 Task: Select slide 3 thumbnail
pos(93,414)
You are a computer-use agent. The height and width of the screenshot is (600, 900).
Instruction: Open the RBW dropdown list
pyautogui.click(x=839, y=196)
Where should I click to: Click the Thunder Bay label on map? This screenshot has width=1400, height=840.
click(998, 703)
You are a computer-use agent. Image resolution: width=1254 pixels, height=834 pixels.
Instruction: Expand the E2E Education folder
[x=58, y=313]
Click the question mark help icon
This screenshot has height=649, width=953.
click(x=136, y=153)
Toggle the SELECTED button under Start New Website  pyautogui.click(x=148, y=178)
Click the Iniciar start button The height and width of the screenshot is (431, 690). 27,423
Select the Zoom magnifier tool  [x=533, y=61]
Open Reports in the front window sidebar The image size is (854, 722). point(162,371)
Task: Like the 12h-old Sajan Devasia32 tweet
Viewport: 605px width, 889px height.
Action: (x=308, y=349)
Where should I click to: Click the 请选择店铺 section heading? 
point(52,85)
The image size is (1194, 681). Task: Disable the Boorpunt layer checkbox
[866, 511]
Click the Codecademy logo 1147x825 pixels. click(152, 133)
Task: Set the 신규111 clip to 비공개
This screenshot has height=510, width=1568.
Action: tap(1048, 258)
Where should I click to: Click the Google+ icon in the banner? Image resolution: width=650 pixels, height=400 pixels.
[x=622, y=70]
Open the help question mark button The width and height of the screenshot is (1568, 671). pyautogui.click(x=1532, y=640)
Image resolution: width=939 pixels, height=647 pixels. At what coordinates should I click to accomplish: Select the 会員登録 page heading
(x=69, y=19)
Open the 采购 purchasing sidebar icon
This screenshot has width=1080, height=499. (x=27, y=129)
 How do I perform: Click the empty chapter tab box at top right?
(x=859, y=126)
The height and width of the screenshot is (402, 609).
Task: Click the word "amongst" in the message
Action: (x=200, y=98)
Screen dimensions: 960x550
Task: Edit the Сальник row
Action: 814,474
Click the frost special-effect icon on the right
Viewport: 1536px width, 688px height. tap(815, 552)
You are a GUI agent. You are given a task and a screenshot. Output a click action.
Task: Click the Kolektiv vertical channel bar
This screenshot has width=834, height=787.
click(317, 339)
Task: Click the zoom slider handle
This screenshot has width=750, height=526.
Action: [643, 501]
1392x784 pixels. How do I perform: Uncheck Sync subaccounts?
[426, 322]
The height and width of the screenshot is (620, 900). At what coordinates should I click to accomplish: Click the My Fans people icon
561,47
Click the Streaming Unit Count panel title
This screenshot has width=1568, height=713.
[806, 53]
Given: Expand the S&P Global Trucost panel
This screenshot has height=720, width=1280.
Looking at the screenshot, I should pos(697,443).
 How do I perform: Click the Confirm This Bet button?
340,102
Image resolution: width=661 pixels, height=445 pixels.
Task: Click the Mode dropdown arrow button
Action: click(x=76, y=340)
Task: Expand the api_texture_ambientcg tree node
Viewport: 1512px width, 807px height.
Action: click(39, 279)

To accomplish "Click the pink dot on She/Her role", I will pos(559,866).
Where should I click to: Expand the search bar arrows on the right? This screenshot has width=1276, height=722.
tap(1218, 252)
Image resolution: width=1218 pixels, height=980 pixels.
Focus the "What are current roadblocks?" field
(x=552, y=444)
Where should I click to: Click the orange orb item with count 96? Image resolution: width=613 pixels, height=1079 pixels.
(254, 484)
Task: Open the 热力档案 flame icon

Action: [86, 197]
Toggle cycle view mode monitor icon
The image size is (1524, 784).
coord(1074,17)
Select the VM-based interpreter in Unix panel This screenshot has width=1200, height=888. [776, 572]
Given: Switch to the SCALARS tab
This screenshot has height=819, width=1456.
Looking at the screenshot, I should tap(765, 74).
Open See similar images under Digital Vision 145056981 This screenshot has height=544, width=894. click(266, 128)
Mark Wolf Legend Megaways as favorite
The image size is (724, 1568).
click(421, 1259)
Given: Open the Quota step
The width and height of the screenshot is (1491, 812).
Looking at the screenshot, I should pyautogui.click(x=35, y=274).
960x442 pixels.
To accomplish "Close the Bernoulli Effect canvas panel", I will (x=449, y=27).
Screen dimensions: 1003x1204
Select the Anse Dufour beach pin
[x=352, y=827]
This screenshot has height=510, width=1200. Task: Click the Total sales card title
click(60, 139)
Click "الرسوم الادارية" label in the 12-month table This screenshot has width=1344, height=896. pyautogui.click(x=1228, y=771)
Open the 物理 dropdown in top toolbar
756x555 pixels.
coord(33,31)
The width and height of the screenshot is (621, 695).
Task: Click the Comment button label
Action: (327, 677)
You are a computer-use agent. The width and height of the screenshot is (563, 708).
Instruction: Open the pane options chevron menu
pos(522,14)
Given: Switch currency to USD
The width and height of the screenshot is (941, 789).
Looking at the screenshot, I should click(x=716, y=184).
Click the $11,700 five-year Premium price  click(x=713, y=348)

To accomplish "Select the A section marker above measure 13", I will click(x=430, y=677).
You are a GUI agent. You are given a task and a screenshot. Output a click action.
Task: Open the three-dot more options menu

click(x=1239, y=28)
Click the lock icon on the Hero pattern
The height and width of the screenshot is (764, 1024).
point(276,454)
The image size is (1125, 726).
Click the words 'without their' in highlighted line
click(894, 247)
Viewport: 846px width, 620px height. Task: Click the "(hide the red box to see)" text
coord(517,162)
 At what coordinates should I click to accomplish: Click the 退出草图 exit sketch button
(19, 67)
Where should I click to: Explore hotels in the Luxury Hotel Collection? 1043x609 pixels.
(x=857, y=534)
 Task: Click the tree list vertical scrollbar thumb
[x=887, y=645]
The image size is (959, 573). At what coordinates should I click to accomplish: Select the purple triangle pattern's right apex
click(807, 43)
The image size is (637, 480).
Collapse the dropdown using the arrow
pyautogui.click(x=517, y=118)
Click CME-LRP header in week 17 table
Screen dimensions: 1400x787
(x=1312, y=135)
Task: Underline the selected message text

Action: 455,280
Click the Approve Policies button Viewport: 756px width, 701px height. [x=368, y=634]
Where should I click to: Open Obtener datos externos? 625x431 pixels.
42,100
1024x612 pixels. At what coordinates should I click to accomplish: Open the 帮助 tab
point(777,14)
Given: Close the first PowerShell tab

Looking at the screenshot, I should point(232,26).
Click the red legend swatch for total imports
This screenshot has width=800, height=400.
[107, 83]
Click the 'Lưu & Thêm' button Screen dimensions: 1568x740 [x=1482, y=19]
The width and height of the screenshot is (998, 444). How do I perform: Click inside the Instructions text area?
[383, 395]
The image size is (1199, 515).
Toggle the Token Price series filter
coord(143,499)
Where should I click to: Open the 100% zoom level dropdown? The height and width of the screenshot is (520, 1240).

-------------------------

Give all the records again. Match them exactly.

 Task: Select slide 3 thumbnail
pos(93,414)
You are a computer-use agent. The height and width of the screenshot is (600, 900).
Instruction: Open the RBW dropdown list
pyautogui.click(x=839, y=196)
Where should I click to: Click the Thunder Bay label on map? This screenshot has width=1400, height=840.
click(998, 703)
You are a computer-use agent. Image resolution: width=1254 pixels, height=834 pixels.
Instruction: Expand the E2E Education folder
[x=58, y=313]
Click the question mark help icon
This screenshot has height=649, width=953.
click(x=136, y=153)
Toggle the SELECTED button under Start New Website  pyautogui.click(x=148, y=178)
Click the Iniciar start button The height and width of the screenshot is (431, 690). 27,423
Select the Zoom magnifier tool  [x=533, y=61]
Open Reports in the front window sidebar The image size is (854, 722). point(162,371)
Task: Like the 12h-old Sajan Devasia32 tweet
Viewport: 605px width, 889px height.
Action: (x=308, y=349)
Where should I click to: Click the 请选择店铺 section heading? 
point(52,85)
The image size is (1194, 681). Task: Disable the Boorpunt layer checkbox
[866, 511]
Click the Codecademy logo 1147x825 pixels. click(152, 133)
Task: Set the 신규111 clip to 비공개
This screenshot has height=510, width=1568.
Action: tap(1048, 258)
Where should I click to: Click the Google+ icon in the banner? Image resolution: width=650 pixels, height=400 pixels.
[x=622, y=70]
Open the help question mark button The width and height of the screenshot is (1568, 671). pyautogui.click(x=1532, y=640)
Image resolution: width=939 pixels, height=647 pixels. At what coordinates should I click to accomplish: Select the 会員登録 page heading
(x=69, y=19)
Open the 采购 purchasing sidebar icon
This screenshot has width=1080, height=499. (x=27, y=129)
 How do I perform: Click the empty chapter tab box at top right?
(x=859, y=126)
The height and width of the screenshot is (402, 609).
Task: Click the word "amongst" in the message
Action: (x=200, y=98)
Screen dimensions: 960x550
Task: Edit the Сальник row
Action: 814,474
Click the frost special-effect icon on the right
Viewport: 1536px width, 688px height. tap(815, 552)
You are a GUI agent. You are given a task and a screenshot. Output a click action.
Task: Click the Kolektiv vertical channel bar
This screenshot has width=834, height=787.
click(317, 339)
Task: Click the zoom slider handle
This screenshot has width=750, height=526.
Action: [643, 501]
1392x784 pixels. How do I perform: Uncheck Sync subaccounts?
[426, 322]
The height and width of the screenshot is (620, 900). At what coordinates should I click to accomplish: Click the My Fans people icon
561,47
Click the Streaming Unit Count panel title
This screenshot has width=1568, height=713.
[806, 53]
Given: Expand the S&P Global Trucost panel
This screenshot has height=720, width=1280.
Looking at the screenshot, I should pos(697,443).
 How do I perform: Click the Confirm This Bet button?
340,102
Image resolution: width=661 pixels, height=445 pixels.
Task: Click the Mode dropdown arrow button
Action: click(x=76, y=340)
Task: Expand the api_texture_ambientcg tree node
Viewport: 1512px width, 807px height.
Action: click(39, 279)

To accomplish "Click the pink dot on She/Her role", I will pos(559,866).
Where should I click to: Expand the search bar arrows on the right? This screenshot has width=1276, height=722.
tap(1218, 252)
Image resolution: width=1218 pixels, height=980 pixels.
Focus the "What are current roadblocks?" field
(x=552, y=444)
Where should I click to: Click the orange orb item with count 96? Image resolution: width=613 pixels, height=1079 pixels.
(254, 484)
Task: Open the 热力档案 flame icon

Action: [86, 197]
Toggle cycle view mode monitor icon
The image size is (1524, 784).
coord(1074,17)
Select the VM-based interpreter in Unix panel This screenshot has width=1200, height=888. [776, 572]
Given: Switch to the SCALARS tab
This screenshot has height=819, width=1456.
Looking at the screenshot, I should tap(765, 74).
Open See similar images under Digital Vision 145056981 This screenshot has height=544, width=894. click(266, 128)
Mark Wolf Legend Megaways as favorite
The image size is (724, 1568).
click(421, 1259)
Given: Open the Quota step
The width and height of the screenshot is (1491, 812).
Looking at the screenshot, I should pyautogui.click(x=35, y=274).
960x442 pixels.
To accomplish "Close the Bernoulli Effect canvas panel", I will (x=449, y=27).
Screen dimensions: 1003x1204
Select the Anse Dufour beach pin
[x=352, y=827]
This screenshot has height=510, width=1200. Task: Click the Total sales card title
click(60, 139)
Click "الرسوم الادارية" label in the 12-month table This screenshot has width=1344, height=896. pyautogui.click(x=1228, y=771)
Open the 物理 dropdown in top toolbar
756x555 pixels.
coord(33,31)
The width and height of the screenshot is (621, 695).
Task: Click the Comment button label
Action: (327, 677)
You are a computer-use agent. The width and height of the screenshot is (563, 708).
Instruction: Open the pane options chevron menu
pos(522,14)
Given: Switch currency to USD
The width and height of the screenshot is (941, 789).
Looking at the screenshot, I should click(x=716, y=184).
Click the $11,700 five-year Premium price  click(x=713, y=348)

To accomplish "Select the A section marker above measure 13", I will click(x=430, y=677).
You are a GUI agent. You are given a task and a screenshot. Output a click action.
Task: Open the three-dot more options menu

click(x=1239, y=28)
Click the lock icon on the Hero pattern
The height and width of the screenshot is (764, 1024).
point(276,454)
The image size is (1125, 726).
Click the words 'without their' in highlighted line
click(894, 247)
Viewport: 846px width, 620px height. Task: Click the "(hide the red box to see)" text
coord(517,162)
 At what coordinates should I click to accomplish: Click the 退出草图 exit sketch button
(19, 67)
Where should I click to: Explore hotels in the Luxury Hotel Collection? 1043x609 pixels.
(x=857, y=534)
 Task: Click the tree list vertical scrollbar thumb
[x=887, y=645]
The image size is (959, 573). At what coordinates should I click to accomplish: Select the purple triangle pattern's right apex
click(807, 43)
The image size is (637, 480).
Collapse the dropdown using the arrow
pyautogui.click(x=517, y=118)
Click CME-LRP header in week 17 table
Screen dimensions: 1400x787
(x=1312, y=135)
Task: Underline the selected message text

Action: 455,280
Click the Approve Policies button Viewport: 756px width, 701px height. [x=368, y=634]
Where should I click to: Open Obtener datos externos? 625x431 pixels.
42,100
1024x612 pixels. At what coordinates should I click to accomplish: Open the 帮助 tab
point(777,14)
Given: Close the first PowerShell tab

Looking at the screenshot, I should point(232,26).
Click the red legend swatch for total imports
This screenshot has width=800, height=400.
[107, 83]
Click the 'Lưu & Thêm' button Screen dimensions: 1568x740 [x=1482, y=19]
The width and height of the screenshot is (998, 444). How do I perform: Click inside the Instructions text area?
[383, 395]
The image size is (1199, 515).
Toggle the Token Price series filter
coord(143,499)
Where should I click to: Open the 100% zoom level dropdown? The height and width of the screenshot is (520, 1240).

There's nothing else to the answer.